> _REQUIRED ACTION_: Repeat exactly the lines below that lie between the line with "Payment Policy (297, 2163)" and the line with "[Next] (382, 27)", counting both of those lines as part of the answer.
═══ DATASET ENTRIES
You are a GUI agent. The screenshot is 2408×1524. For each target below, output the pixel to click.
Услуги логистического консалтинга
══════
═══ DATASET ENTRIES
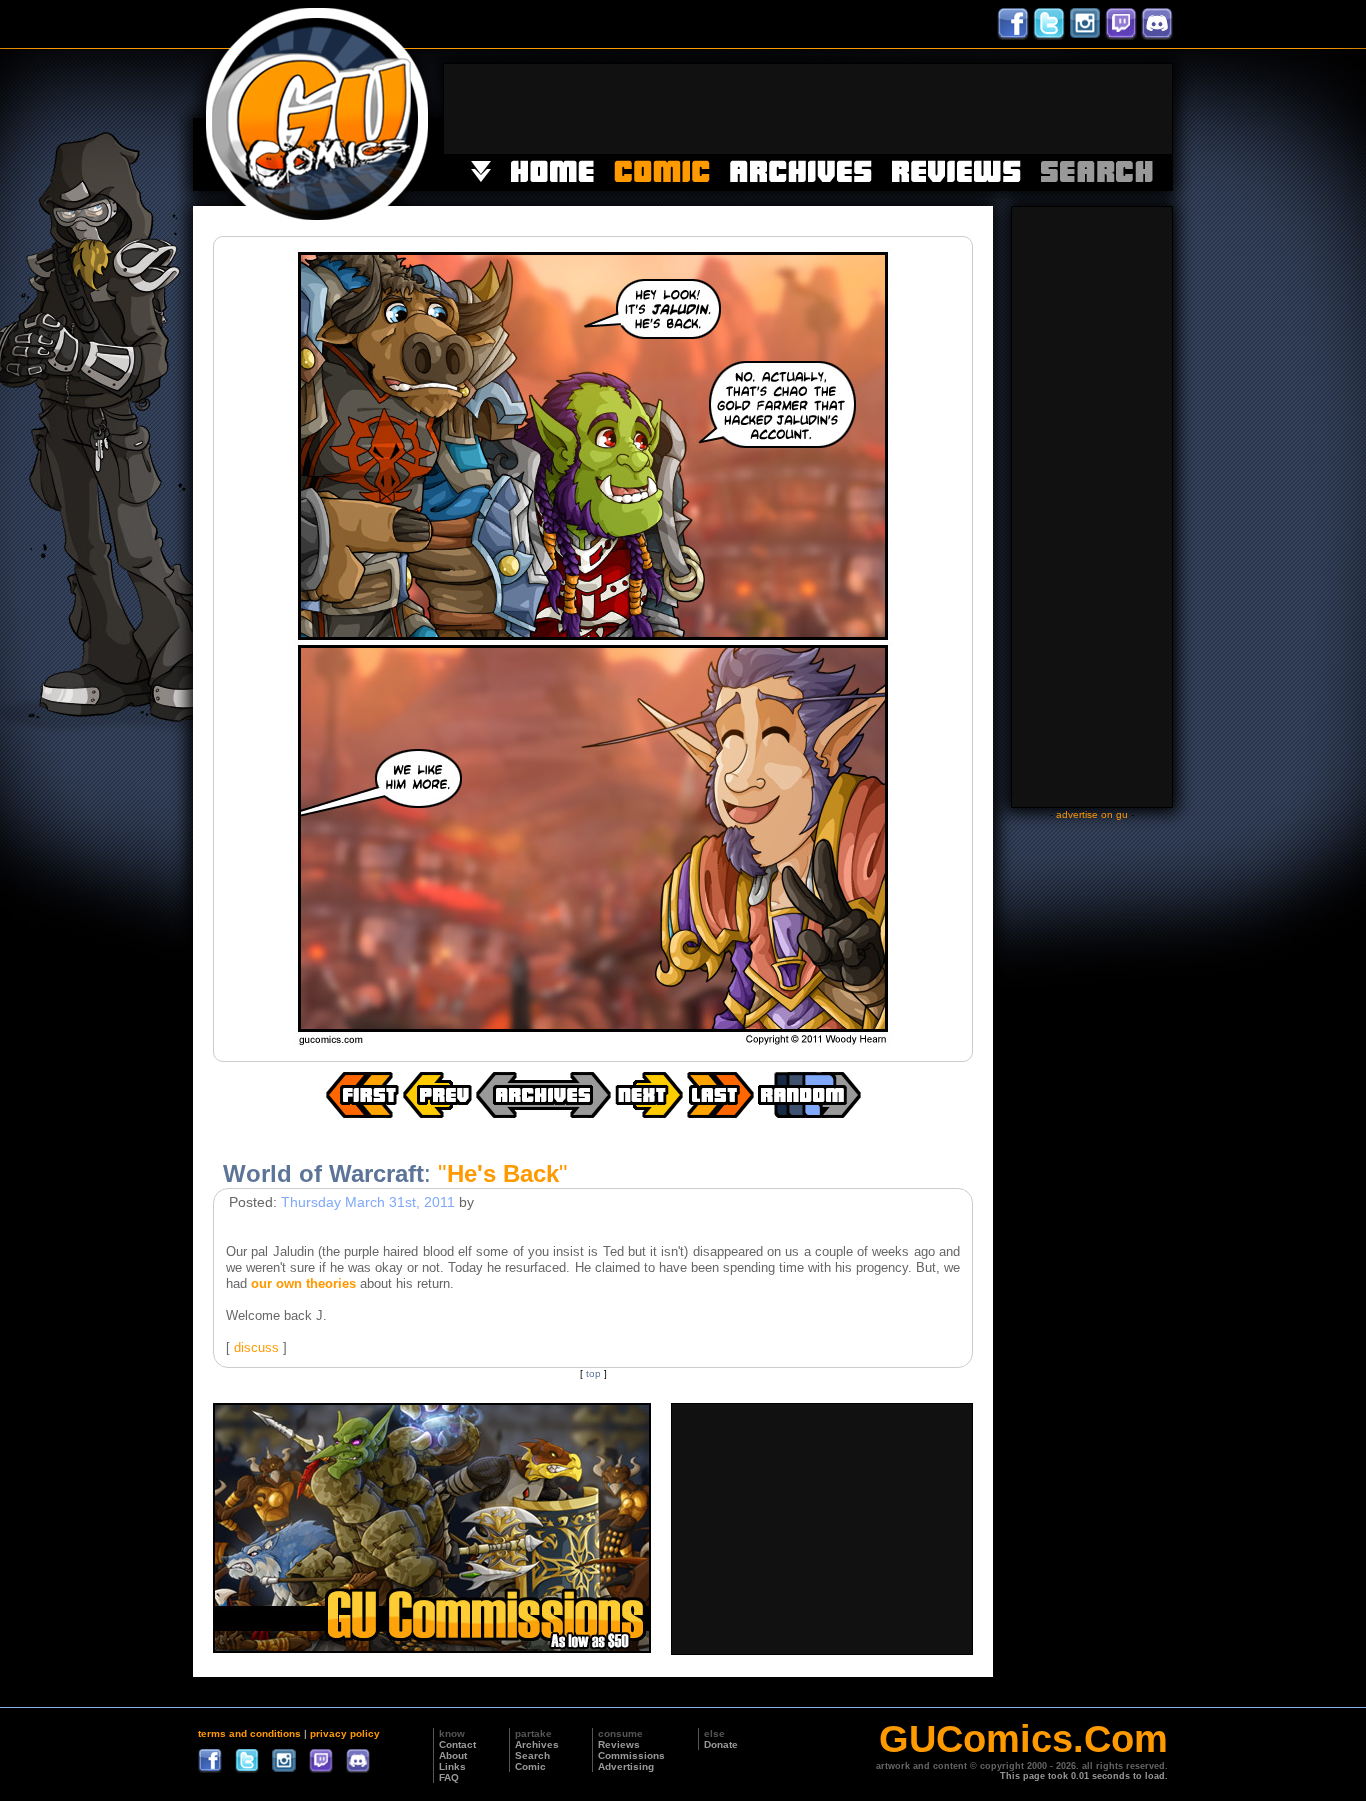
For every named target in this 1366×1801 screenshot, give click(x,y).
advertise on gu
══════
═══ DATASET ENTRIES
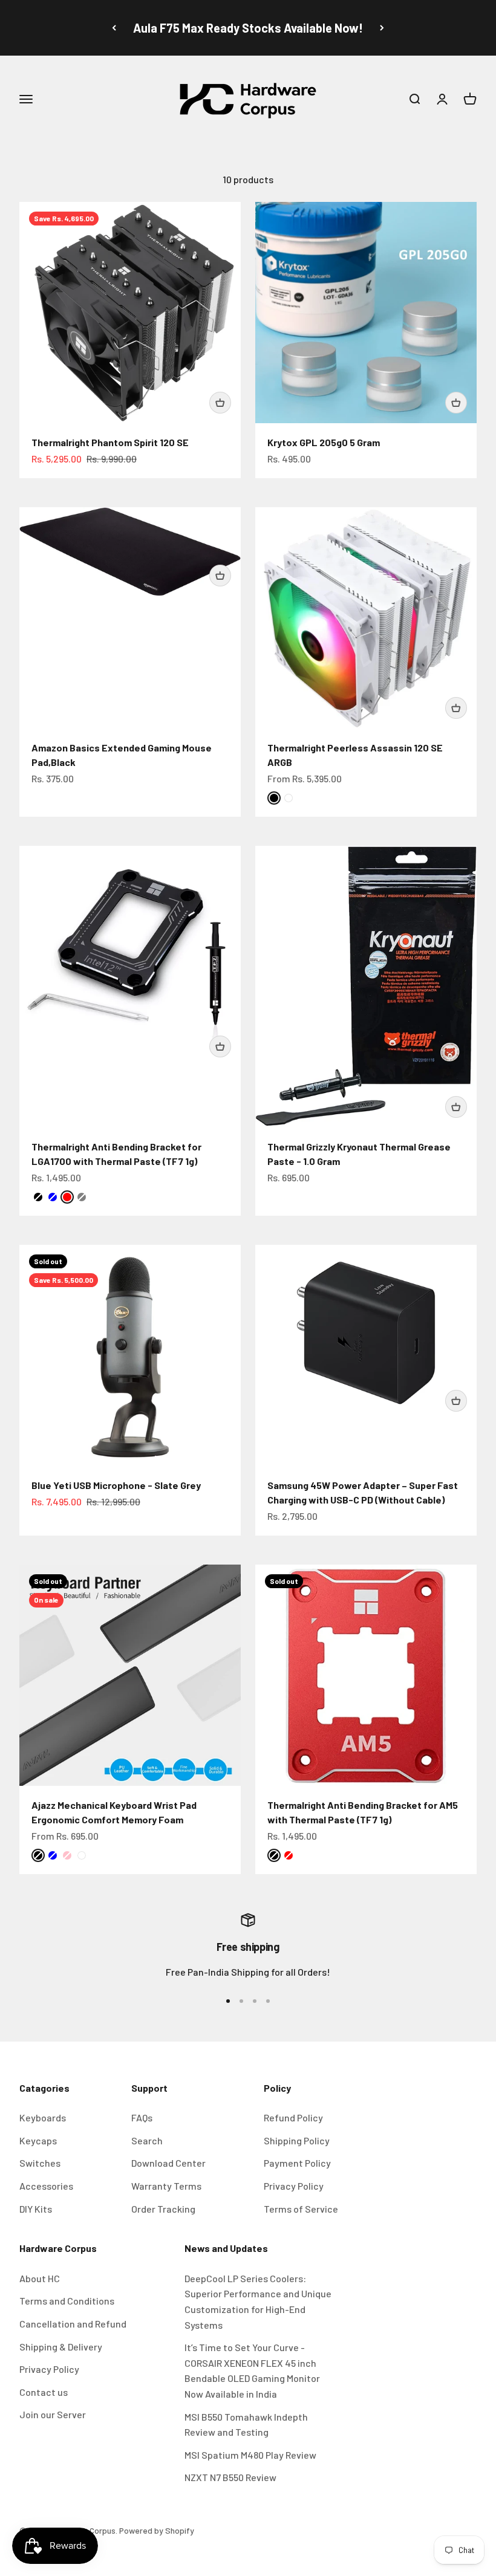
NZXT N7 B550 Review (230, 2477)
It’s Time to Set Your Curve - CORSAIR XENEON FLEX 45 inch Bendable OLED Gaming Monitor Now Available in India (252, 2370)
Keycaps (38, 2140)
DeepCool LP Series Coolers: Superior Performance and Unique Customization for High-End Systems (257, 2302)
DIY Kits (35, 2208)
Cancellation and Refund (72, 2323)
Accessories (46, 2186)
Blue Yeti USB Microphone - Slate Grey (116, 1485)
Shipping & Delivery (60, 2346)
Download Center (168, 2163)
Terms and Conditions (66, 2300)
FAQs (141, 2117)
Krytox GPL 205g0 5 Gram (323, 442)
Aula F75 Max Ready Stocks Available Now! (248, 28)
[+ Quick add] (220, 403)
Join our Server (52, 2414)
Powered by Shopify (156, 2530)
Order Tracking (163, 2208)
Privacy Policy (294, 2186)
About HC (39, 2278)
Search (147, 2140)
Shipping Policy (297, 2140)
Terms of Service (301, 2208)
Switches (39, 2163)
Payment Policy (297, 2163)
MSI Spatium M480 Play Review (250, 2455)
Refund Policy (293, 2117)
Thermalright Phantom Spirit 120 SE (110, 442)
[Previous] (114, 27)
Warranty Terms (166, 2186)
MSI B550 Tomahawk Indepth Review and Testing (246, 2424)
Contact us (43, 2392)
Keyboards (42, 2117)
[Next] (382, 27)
══════
> _REPLY TO THE EXERCISE_:
Payment Policy (297, 2163)
MSI Spatium M480 Play Review (250, 2455)
Refund Policy (293, 2117)
Thermalright Phantom Spirit 120 SE (110, 442)
[Previous] (114, 27)
Warranty Terms (166, 2186)
MSI B550 Tomahawk Indepth Review and Testing (246, 2424)
Contact us (43, 2392)
Keyboards (42, 2117)
[Next] (382, 27)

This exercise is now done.